Thus says the Lord GOD:
I myself will take a sprig from the lofty top of a cedar; I will set it out. I will break off a tender one from the topmost of its young twigs; I myself will plant it on a high and lofty mountain. On the mountain height of Israel I will plant it, in order that it may produce boughs and bear fruit, and become a noble cedar. Under it every kind of bird will live; in the shade of its branches will nest winged creatures of every kind. All the trees of the field shall know
that I am the LORD. I bring low the high tree, I make high the low tree; I dry up the green tree and make the dry tree flourish. I the LORD have spoken; I will accomplish it. Ezekiel 17:22-24
At the time of our reading in Ezekiel, the Davidic king has been defeated and dragged off to Babylon and the temple and the city of Jerusalem is razed to the ground. There would appear to be no hope. The people had endured great pain and sorrow. All that they had hope in was destroyed, taken, or killed. How can we worship God without the temple? Does the God of Judah even exist? In this hopeless situation the people strained to hear the words of the good news. In the midst of this political, social, and theological turmoil of the waning days of the Judahite kingdom, Ezekiel proclaimed God’s soaring promise of salvation. In verses 22-24, Ezekiel declares that God will take another clipping from that mighty and noble cedar tree and will plant it in a safe place high on Mount Zion.

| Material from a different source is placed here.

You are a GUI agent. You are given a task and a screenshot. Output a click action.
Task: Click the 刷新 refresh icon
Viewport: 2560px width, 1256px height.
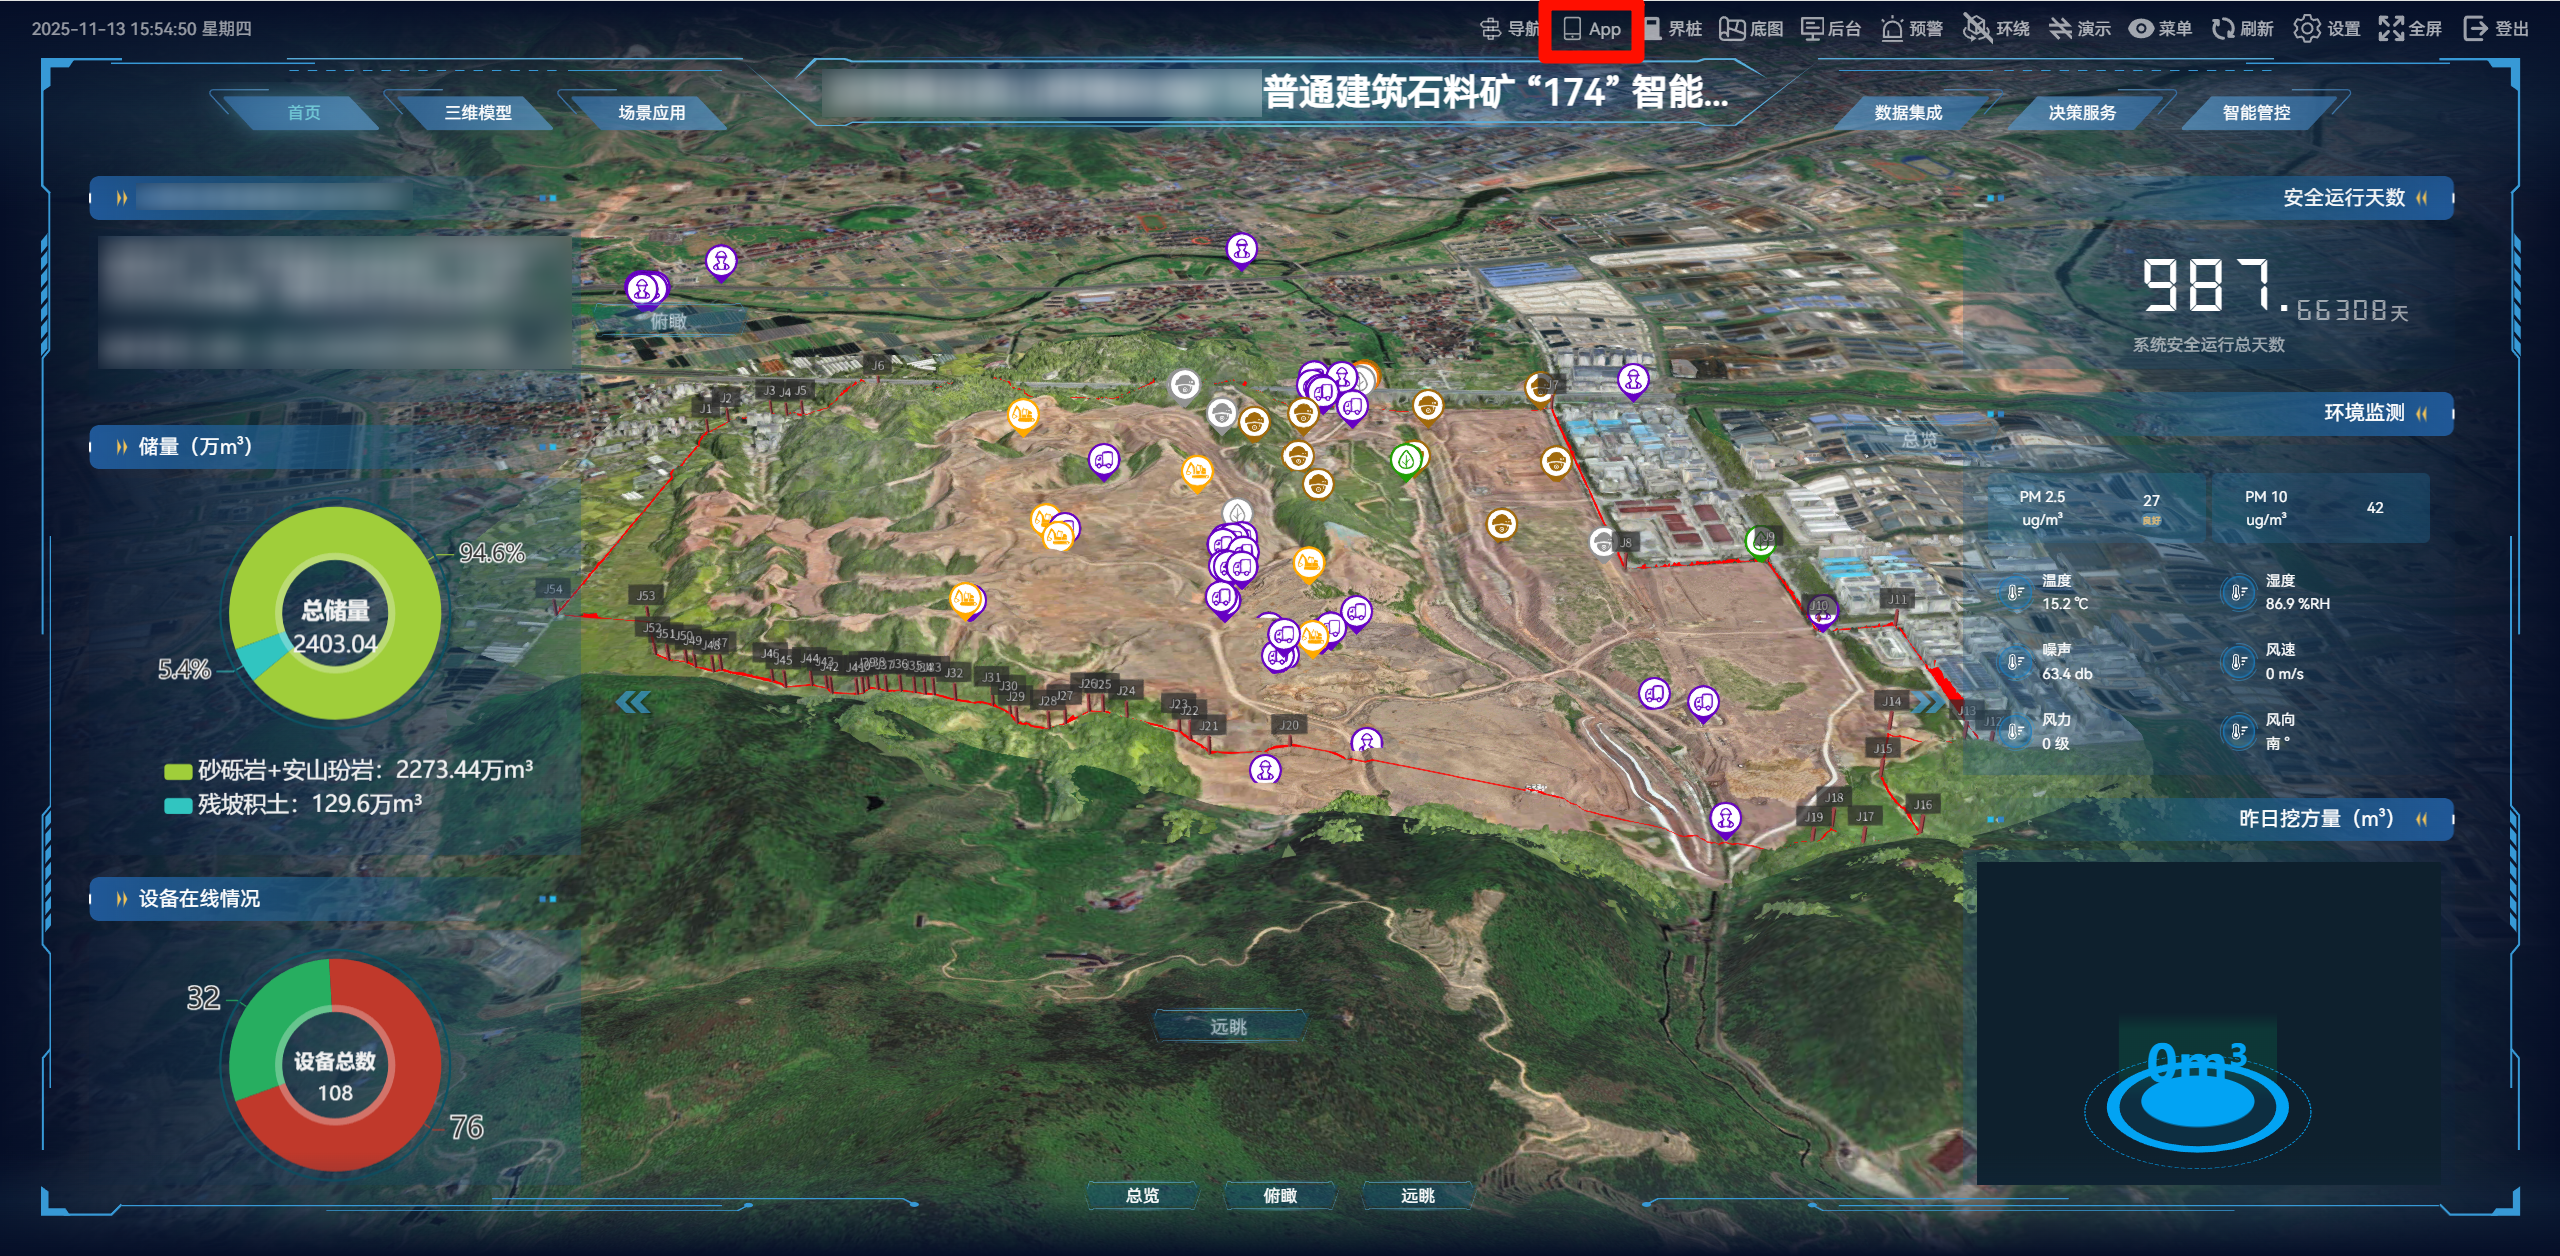[2222, 29]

This newly planted Judah will not seek its own abundance, nor will it be consumed with anxious thoughts of self-defense: instead, it will flourish as a safe and nurturing place for “every kind of bird” (all people) that might alight in its aromatic branches. Ezekiel depicts God’s grace as generative and life-giving to all the earth. This verse echoes with the great promise of Genesis 12:3: namely, that all the nations in the world will be blessed through the family of the promise. All the trees of the forest will know that the LORD is the sovereign source and author of all that lives. The LORD has divine power to give and to take life, to build up and to tear down. In other words, Ezekiel proclaims that God’s power can be seen in the shocking reversals and upheavals that upend all of our expectations and our assumptions about power and prestige. In the midst of hopelessness God’s mighty cedar grows.